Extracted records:
Content starts

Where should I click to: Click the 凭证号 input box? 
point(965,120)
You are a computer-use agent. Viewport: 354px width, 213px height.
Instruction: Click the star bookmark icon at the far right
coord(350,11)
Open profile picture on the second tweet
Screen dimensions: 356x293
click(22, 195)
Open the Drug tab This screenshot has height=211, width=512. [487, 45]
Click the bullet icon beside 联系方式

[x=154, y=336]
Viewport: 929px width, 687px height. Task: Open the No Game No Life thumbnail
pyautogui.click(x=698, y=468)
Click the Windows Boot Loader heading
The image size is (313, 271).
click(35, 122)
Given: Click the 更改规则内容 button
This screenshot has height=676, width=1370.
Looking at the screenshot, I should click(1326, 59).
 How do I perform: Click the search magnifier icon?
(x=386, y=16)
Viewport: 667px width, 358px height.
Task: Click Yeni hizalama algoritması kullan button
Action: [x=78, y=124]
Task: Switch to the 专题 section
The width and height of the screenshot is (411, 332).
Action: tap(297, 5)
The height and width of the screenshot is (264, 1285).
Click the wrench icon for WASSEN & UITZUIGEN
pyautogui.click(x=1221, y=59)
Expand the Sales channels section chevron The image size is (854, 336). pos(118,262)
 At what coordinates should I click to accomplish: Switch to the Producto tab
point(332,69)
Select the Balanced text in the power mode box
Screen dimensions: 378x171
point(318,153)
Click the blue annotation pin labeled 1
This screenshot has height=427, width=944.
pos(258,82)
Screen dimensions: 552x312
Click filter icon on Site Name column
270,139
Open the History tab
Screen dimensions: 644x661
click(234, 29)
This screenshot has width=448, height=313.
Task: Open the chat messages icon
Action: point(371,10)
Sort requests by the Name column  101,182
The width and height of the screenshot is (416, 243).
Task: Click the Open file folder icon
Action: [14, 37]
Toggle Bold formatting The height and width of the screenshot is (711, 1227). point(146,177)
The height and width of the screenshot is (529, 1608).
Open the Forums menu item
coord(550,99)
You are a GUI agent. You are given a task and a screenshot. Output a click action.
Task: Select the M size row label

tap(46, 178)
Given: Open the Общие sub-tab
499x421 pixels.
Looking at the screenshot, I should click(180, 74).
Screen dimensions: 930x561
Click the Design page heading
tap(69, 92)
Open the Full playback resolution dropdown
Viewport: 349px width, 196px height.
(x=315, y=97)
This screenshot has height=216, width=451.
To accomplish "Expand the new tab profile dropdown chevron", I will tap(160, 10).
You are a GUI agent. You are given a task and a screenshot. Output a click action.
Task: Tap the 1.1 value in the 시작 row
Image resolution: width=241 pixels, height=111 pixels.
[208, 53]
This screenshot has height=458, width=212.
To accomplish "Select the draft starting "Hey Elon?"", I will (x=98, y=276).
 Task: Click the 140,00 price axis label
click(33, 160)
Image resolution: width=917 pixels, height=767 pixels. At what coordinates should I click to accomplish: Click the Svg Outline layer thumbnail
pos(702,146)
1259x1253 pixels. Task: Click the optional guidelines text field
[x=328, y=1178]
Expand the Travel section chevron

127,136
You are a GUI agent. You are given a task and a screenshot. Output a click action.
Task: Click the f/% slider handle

Content ends

**Requirement**
I'd like an exact copy of the lines above, from the very first one through the line that contains "Toggle Bold formatting", with nothing else added.

**Result of this exercise**
Where should I click to: Click the 凭证号 input box? 
point(965,120)
You are a computer-use agent. Viewport: 354px width, 213px height.
Instruction: Click the star bookmark icon at the far right
coord(350,11)
Open profile picture on the second tweet
Screen dimensions: 356x293
click(22, 195)
Open the Drug tab This screenshot has height=211, width=512. [487, 45]
Click the bullet icon beside 联系方式

[x=154, y=336]
Viewport: 929px width, 687px height. Task: Open the No Game No Life thumbnail
pyautogui.click(x=698, y=468)
Click the Windows Boot Loader heading
The image size is (313, 271).
click(35, 122)
Given: Click the 更改规则内容 button
This screenshot has height=676, width=1370.
Looking at the screenshot, I should click(1326, 59).
 How do I perform: Click the search magnifier icon?
(x=386, y=16)
Viewport: 667px width, 358px height.
Task: Click Yeni hizalama algoritması kullan button
Action: [x=78, y=124]
Task: Switch to the 专题 section
The width and height of the screenshot is (411, 332).
Action: tap(297, 5)
The height and width of the screenshot is (264, 1285).
Click the wrench icon for WASSEN & UITZUIGEN
pyautogui.click(x=1221, y=59)
Expand the Sales channels section chevron The image size is (854, 336). pos(118,262)
 At what coordinates should I click to accomplish: Switch to the Producto tab
point(332,69)
Select the Balanced text in the power mode box
Screen dimensions: 378x171
point(318,153)
Click the blue annotation pin labeled 1
This screenshot has height=427, width=944.
pos(258,82)
Screen dimensions: 552x312
Click filter icon on Site Name column
270,139
Open the History tab
Screen dimensions: 644x661
click(234, 29)
This screenshot has width=448, height=313.
Task: Open the chat messages icon
Action: point(371,10)
Sort requests by the Name column  101,182
The width and height of the screenshot is (416, 243).
Task: Click the Open file folder icon
Action: [14, 37]
Toggle Bold formatting The height and width of the screenshot is (711, 1227). point(146,177)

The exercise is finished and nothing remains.